Mlliyet Milliyet Blog Milliyet Blog
 
Facebook Connect
Blog Kategorileri
 

01 Eylül '07

 
Kategori
Eğitim
 

İşsiz öğretmenlerin çağrısı...

İşsiz öğretmenlerin çağrısı...
 

Ülkemizin büyük yaralarından birisi eğitim sistemi. Bu sistem içinde işsiz öğretmenlerin sayısı gün geçtikçe artıyor. Ben de işsiz bir tarih öğretmeni adayıyım. Ücretli veya vekil öğretmenlikle geçici süreyle hayatımı sürdürmeye çalışıyorum. Benim gibi yüz bini aşan işsiz öğretmen adayı var.

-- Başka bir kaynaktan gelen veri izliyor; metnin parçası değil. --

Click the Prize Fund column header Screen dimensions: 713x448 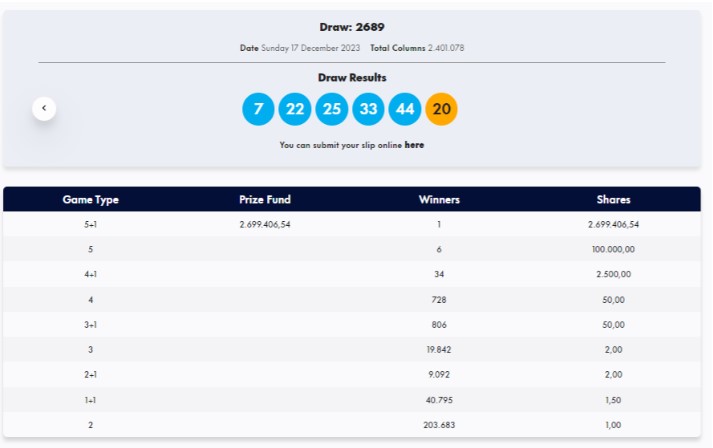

Bugünlerde lise branşlarındaki alımlar gün geçtikçe azalıyor. Bu konuda işsiz öğretmen arkadaşlarımızın hazırladığı bir bilgilendirmeyi sizlerle paylaşmak isterim :

Ülkemizdeki “işsiz lise branş öğretmeni” sayısı resmî verilere göre yüz bini geçti, ancak hiç kimse bu yaraya dikkat çekmiyor.

Lise branşlarından son dört yılda yapılan atama sayısı sekiz bin civarındadır.

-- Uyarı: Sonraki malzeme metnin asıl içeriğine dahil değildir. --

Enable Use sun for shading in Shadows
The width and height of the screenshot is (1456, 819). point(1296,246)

Haftalık ders saati en az ders olan Din Kültürü ve Ahlâk Bilgisinden son dört yılda 6300 atama yapılırken “Edebiyat+Matematik+Fizik+Kimya+Biyoloji+Tarih+Coğrafya+Felsefe Grubu” öğretmenliklerinden son dört yılda yapılan toplam atama sayısı sadece 7700’dür. Yani sekiz lise branşı, bir Din Kültürü ve Ahlâk Bilgisi branşını güç bela geçmektedir.

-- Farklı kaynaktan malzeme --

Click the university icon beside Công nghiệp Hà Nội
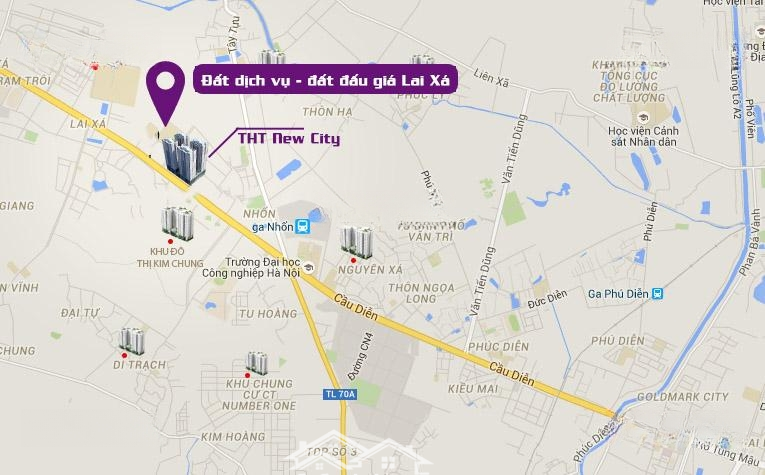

Millî Eğitim Bakanlığı, sanki Türk eğitim sistemi sadece ilköğretimden oluşuyormuş gibi davranmakta, her atama döneminde ilköğretim branşlarına 1000’in üzerinde kadro sayısı ayırırken lise branşlarına ayrılan kadro sayısı 15, 30, 20 gibi komik sayılardan oluşmaktadır. Ağustos-2007’de yapılan atamada Türkçe’ye 2410, İngilizce’ye 1990, Din Kültürü ve Ahlâk Bilgisi’ne 1300 öğretmen atanırken Türk Dili ve Edebiyatı’na 400 (son yılların en yüksek sayısı), Matematik’e 30, Fizik’e 15, Kimya’ya 30, Biyoloji’ye de 40 öğretmen atanmıştır. İlköğretim branşlarıyla lise branşları arasındaki farkı, sayılar açıkça göstermektedir. Aslında lise branşlarına pek çok atama dönemlerinde atama yapılmamakta, iki yılda bir de olsa böyle komik sayılarla atama yapılmaktadır. Yeni liseler açtıklarını her fırsatta söyleyen Milli Eğitim Bakanı’na soruyoruz: “Peki bu yeni liselerde hiç öğretmen açığı oluşmuyor mu?” Sayın Bakan; kullanılmayan teknoloji sınıflarıyla ve fakirlerden alınan vergilerle zengin çocuklarına da dağıtılan bedava ders kitaplarıyla övünmekten vakit bulamayacağı için cevabı biz verelim:

“Ücretli öğretmenlik” uygulaması ile bu ihtiyaç kapatılmaya çalışılmaktadır. Eğitim camiasında “ücretli kölelik” olarak da anılan bu sisteme göre, il/ilçe Millî Eğitim Müdürlükleri ihtiyaç bulunan branşlarda “ücretli öğretmen” görevlendirmektedir “Ücretli öğretmen” kimdir: Tıpkı kadrolu öğretmenler gibi eğitim fakültesinden mezun olan, ancak kadro yetersizliğinden dolayı atanamayan öğretmenlerdir. Ders saati 5 YTL’den derse girmekte, aylık yaklaşık 300 YTL para kazanmaktadır. “Yevmiyeci” olarak da nitelendirilebilir. Eğer eğitim fakültesi mezunları “ücretli köleliğe” başvurmazsa diğer fakülte mezunları veya önlisans mezunları bu sisteme dâhil edilmektedir. Her il ve ilçede azımsanmayacak kadar “ücretli öğretmen”e rastlamak mümkündür. Millî Eğitim Bakanlığı’ndaki zihniyet, öyle ya da böyle ders saatinin boş geçmemesidir. Kadrolu öğretmen atayarak 930 YTL maaş vermektense aynı öğretmeni “ücretli” olarak görevlendirip yaklaşık 300 YTL ile bu sorunu halletmektedirler. “Hortumu kesmek” dedikleri bu olsa gerek.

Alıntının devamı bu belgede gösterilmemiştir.